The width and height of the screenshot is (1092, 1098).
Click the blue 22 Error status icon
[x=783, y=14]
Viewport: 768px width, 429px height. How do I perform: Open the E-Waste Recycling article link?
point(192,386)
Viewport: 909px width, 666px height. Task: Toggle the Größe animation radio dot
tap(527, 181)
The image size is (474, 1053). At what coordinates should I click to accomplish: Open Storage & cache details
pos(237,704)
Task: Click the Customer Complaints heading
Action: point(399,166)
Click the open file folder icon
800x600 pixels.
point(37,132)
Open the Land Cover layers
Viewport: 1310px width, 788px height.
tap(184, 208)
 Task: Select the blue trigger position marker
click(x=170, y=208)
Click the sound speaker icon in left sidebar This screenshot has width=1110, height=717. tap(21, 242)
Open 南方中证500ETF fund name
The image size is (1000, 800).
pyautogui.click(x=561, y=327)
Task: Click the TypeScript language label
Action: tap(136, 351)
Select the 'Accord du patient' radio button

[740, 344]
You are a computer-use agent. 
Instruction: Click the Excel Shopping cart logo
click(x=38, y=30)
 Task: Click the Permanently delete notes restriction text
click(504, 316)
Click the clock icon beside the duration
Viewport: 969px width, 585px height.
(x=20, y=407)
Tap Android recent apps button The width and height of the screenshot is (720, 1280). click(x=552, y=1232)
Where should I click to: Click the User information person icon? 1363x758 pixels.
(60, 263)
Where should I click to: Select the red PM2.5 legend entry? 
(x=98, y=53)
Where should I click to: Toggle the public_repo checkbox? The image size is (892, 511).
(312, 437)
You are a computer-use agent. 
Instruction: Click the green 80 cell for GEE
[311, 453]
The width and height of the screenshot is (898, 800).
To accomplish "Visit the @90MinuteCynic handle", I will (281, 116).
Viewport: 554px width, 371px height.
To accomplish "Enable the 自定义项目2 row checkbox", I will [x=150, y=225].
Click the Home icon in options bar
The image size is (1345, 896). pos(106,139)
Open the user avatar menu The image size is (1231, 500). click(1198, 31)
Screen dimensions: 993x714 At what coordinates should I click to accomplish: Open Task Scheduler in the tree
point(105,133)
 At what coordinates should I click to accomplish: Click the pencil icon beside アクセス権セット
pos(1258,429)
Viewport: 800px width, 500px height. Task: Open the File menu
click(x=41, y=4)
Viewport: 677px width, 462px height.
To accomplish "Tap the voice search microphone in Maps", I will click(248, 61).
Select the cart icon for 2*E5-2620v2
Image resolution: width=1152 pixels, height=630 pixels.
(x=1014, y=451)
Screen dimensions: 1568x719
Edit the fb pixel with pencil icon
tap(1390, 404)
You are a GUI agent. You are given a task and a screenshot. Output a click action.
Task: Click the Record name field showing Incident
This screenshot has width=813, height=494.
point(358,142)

┄┄┄┄┄┄┄┄┄┄

Give back exactly the lines of the listing above that run from the line with "Viewport: 677px width, 462px height." to the line with "Screen dimensions: 1568x719", inclusive.

— YOUR SOLUTION —
Viewport: 677px width, 462px height.
To accomplish "Tap the voice search microphone in Maps", I will click(248, 61).
Select the cart icon for 2*E5-2620v2
Image resolution: width=1152 pixels, height=630 pixels.
(x=1014, y=451)
Screen dimensions: 1568x719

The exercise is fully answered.